Recipe by: sunbeamfoods.com.au
Serves: 8-10 as a side
Cook: 25 mins
- 360g uncooked moghrabieh (Lebanese couscous)*
- 60ml olive oil
- Juice of ½ lemon
- 135g pitted Angas Park Medjool Dates, chopped
- 100g Sunbeam Raisins
- 120g Angas Park Dried Apricots, chopped
- 130g Angas Park Dried Figs, chopped
- 60g Sunbeam Slivered Almonds, toasted
- ½ small bunch flat leaf parsley, roughly chopped
- Sea salt and freshly cracked black pepper
- Rinse the couscous under cold, running water.
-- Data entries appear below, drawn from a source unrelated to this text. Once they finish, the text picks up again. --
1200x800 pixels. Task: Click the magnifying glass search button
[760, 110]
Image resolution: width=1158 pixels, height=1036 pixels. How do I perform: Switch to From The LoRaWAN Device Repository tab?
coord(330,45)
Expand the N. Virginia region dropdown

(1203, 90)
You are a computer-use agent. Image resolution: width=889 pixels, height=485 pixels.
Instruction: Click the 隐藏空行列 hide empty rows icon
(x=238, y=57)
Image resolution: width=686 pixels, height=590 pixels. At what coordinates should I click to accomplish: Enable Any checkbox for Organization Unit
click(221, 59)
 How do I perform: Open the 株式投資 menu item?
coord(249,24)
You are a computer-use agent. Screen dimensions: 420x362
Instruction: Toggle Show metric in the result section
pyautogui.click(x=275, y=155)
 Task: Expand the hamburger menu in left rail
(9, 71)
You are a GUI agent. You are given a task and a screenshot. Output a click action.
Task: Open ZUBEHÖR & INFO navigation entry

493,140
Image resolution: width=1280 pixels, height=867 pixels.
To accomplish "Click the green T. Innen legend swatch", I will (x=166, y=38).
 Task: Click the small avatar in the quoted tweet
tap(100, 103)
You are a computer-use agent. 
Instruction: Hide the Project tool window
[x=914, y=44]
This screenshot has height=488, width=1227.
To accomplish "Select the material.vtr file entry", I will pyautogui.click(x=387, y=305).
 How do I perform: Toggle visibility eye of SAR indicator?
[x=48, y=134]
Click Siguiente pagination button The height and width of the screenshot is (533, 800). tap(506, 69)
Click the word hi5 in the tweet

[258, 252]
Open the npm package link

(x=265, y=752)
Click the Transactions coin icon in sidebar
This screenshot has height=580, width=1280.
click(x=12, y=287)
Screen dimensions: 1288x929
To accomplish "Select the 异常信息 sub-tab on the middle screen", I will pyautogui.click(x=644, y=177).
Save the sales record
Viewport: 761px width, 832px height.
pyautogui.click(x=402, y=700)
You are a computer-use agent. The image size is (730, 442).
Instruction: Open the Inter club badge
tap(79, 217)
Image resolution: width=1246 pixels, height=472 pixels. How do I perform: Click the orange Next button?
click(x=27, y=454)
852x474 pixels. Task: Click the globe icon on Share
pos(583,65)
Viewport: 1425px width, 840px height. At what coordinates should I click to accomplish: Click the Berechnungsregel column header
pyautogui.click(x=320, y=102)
Add to a saucepan with 750ml water, bring to a boil then reduce heat to low, cover and cook for 15 mins or until soft. Drain and rinse under running water and set aside to cool completely.
- Whisk together olive oil and lemon juice, season and pour over the cooled couscous. Toss to coat.
- Add remaining ingredients and mix well. Spoon into a presentation bowl to serve.
- This salad can be served cold or at room temperature.
*Moghrabieh can be substituted for Israeli (pearl) couscous. Simply follow the cooking instructions on the packet as they can vary.